▸ DESCRIPTION OF THE TASK
Every line of the records below that has the word "visačka" should be copied.
[Start of Attachment]
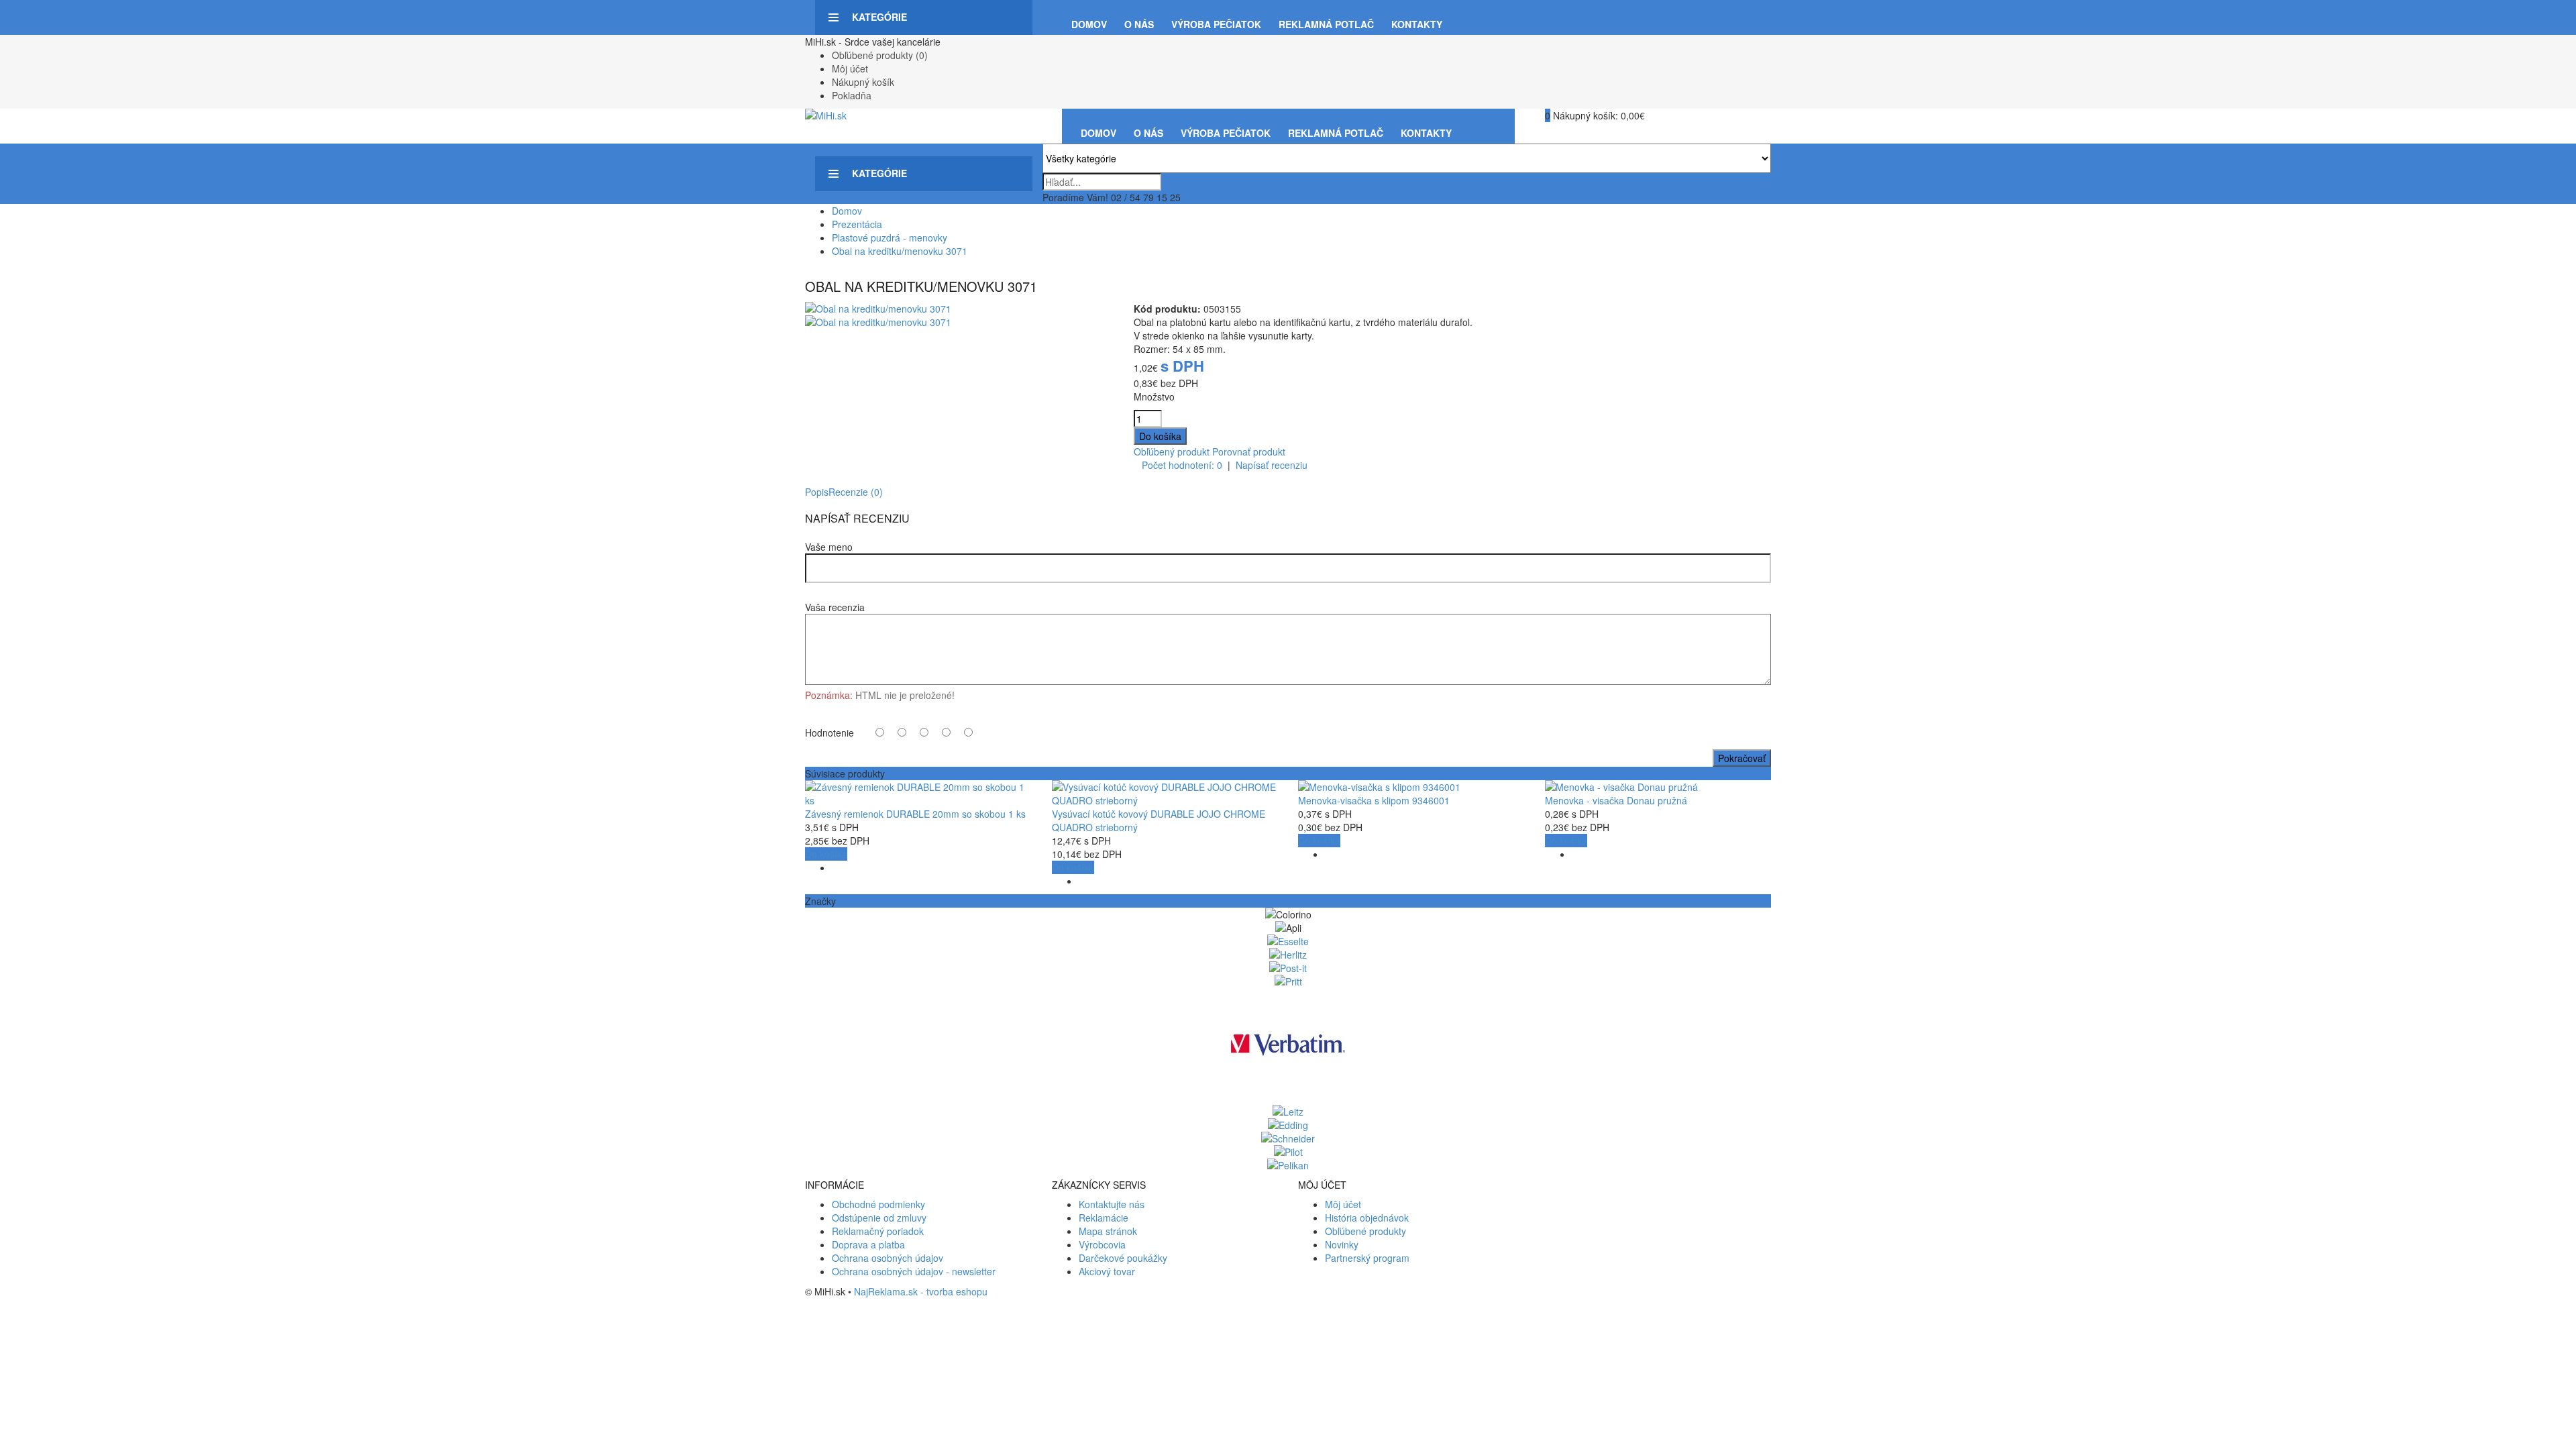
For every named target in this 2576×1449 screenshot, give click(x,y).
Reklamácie (1103, 1217)
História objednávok (1367, 1217)
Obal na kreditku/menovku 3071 (899, 251)
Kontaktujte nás (1111, 1204)
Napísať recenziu (1271, 465)
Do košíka (826, 854)
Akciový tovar (1107, 1271)
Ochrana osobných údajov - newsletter (914, 1271)
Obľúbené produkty (1365, 1231)
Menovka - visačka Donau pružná (1616, 800)
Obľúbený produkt (1172, 451)
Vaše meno (829, 546)
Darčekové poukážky (1123, 1258)
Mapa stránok (1108, 1231)
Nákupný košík (863, 82)
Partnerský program (1367, 1258)
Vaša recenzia (835, 607)
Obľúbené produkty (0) (880, 55)
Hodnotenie (829, 732)
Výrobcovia (1102, 1244)
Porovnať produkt (1248, 451)
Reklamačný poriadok (878, 1231)
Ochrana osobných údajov (887, 1258)
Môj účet (850, 68)
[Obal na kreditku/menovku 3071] (878, 308)
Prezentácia (857, 224)
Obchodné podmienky (878, 1204)
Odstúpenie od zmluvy (879, 1217)
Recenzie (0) (855, 491)
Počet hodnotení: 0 (1182, 465)
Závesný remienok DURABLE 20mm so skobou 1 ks (915, 813)
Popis (816, 491)
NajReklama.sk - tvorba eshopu (920, 1291)
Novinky (1341, 1244)
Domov (847, 210)
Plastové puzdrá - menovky (889, 237)
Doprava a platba (868, 1244)
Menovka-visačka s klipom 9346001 (1374, 800)
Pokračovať (1742, 758)
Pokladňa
[End of Attachment]
▸ SOLUTION BELOW
Menovka - visačka Donau pružná (1616, 800)
Menovka-visačka s klipom 9346001 (1374, 800)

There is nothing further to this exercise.